## [Prompt]
Could the records below please be retyped exactly, with their pictures left out?

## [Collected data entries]
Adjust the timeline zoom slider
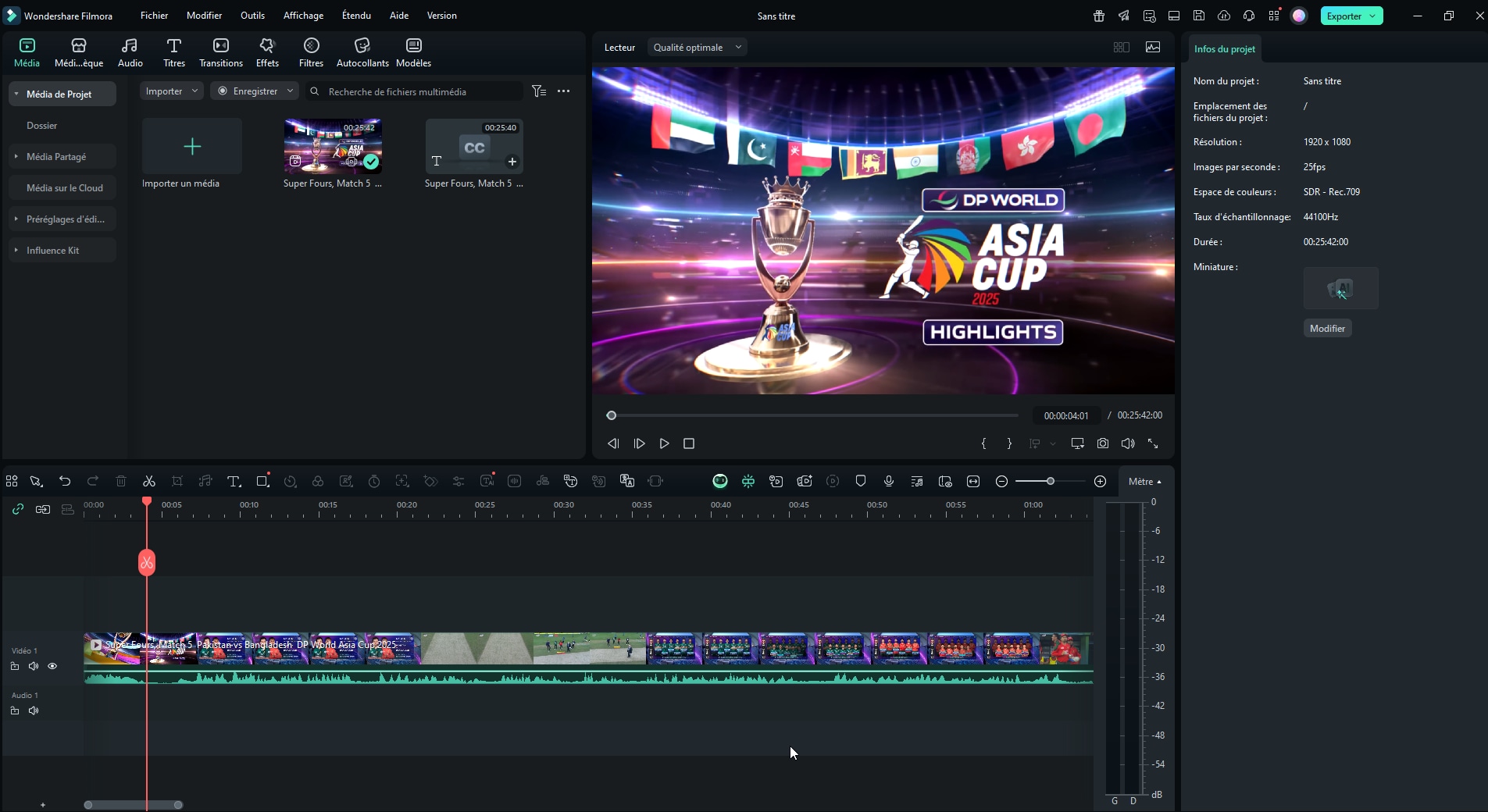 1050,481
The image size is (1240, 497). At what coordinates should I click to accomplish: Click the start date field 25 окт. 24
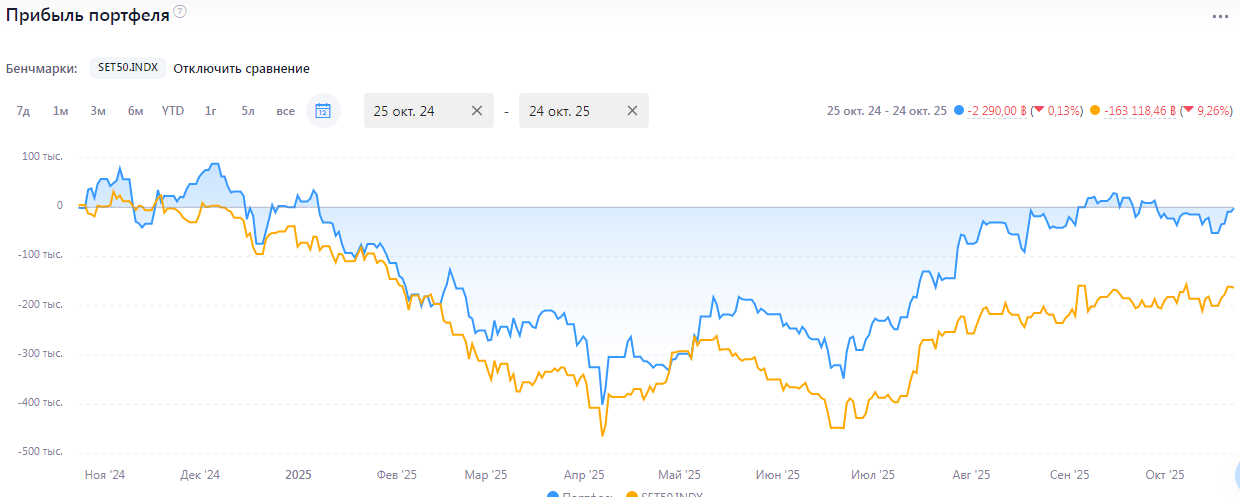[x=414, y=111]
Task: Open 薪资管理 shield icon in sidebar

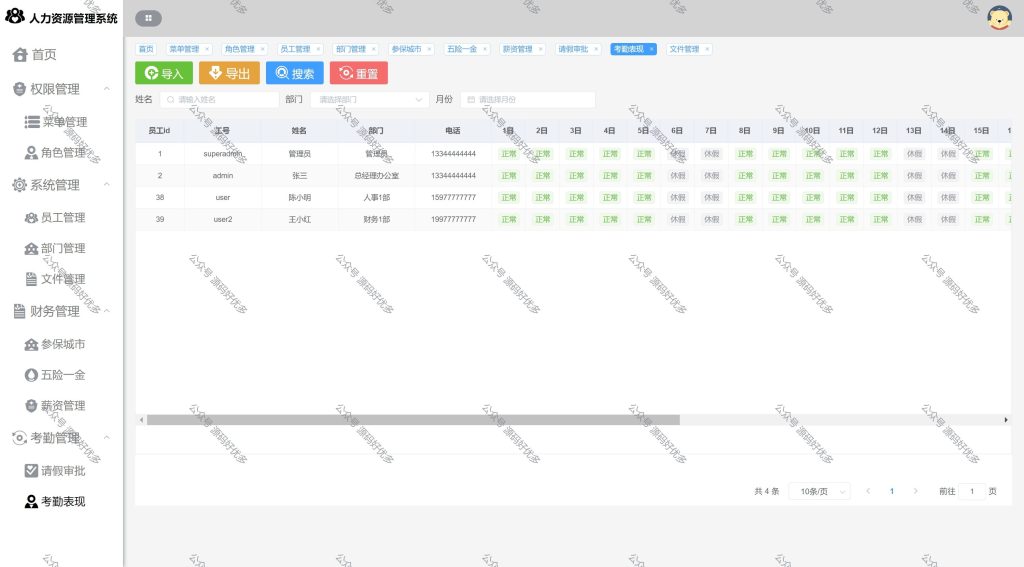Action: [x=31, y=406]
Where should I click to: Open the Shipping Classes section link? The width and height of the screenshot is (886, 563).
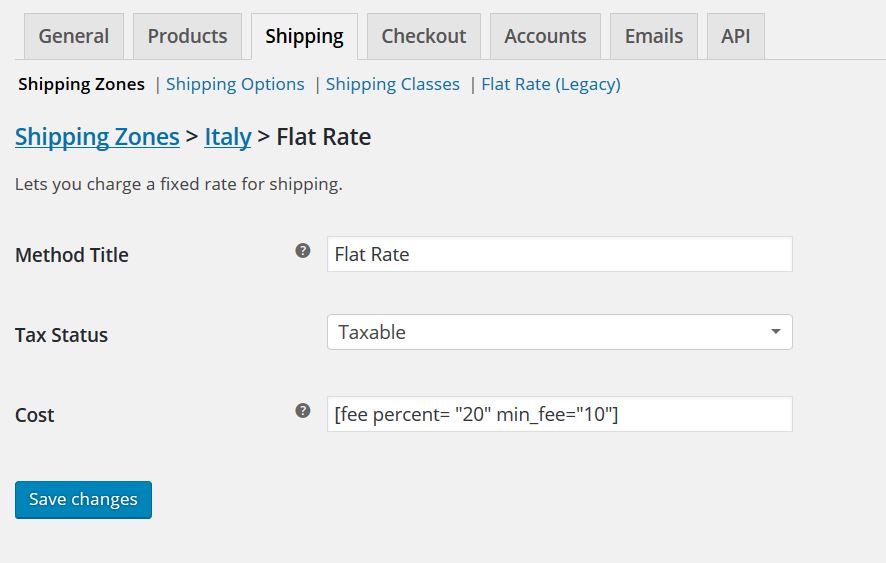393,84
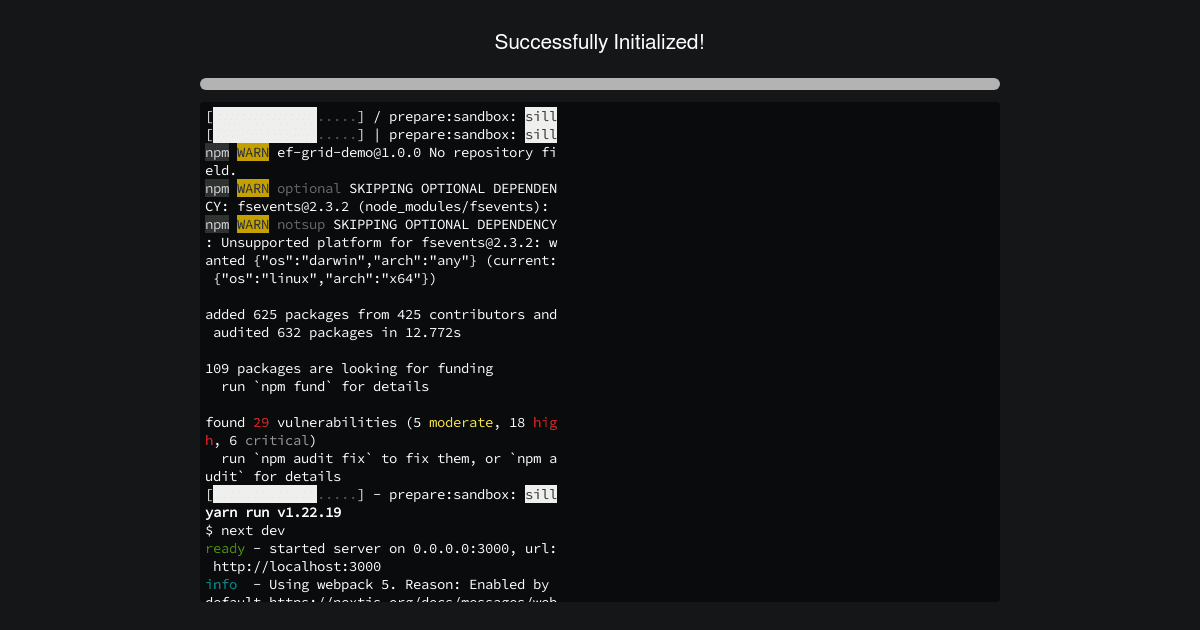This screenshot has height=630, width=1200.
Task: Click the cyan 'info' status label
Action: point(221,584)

## [Solved exercise]
Adjust the timeline zoom slider
 1050,481
The image size is (1240, 497). At what coordinates should I click to accomplish: Click the start date field 25 окт. 24
[x=414, y=111]
Task: Open 薪资管理 shield icon in sidebar

Action: [x=31, y=406]
Where should I click to: Open the Shipping Classes section link? The width and height of the screenshot is (886, 563).
393,84
This screenshot has height=630, width=1200.
Task: Click the cyan 'info' status label
Action: point(221,584)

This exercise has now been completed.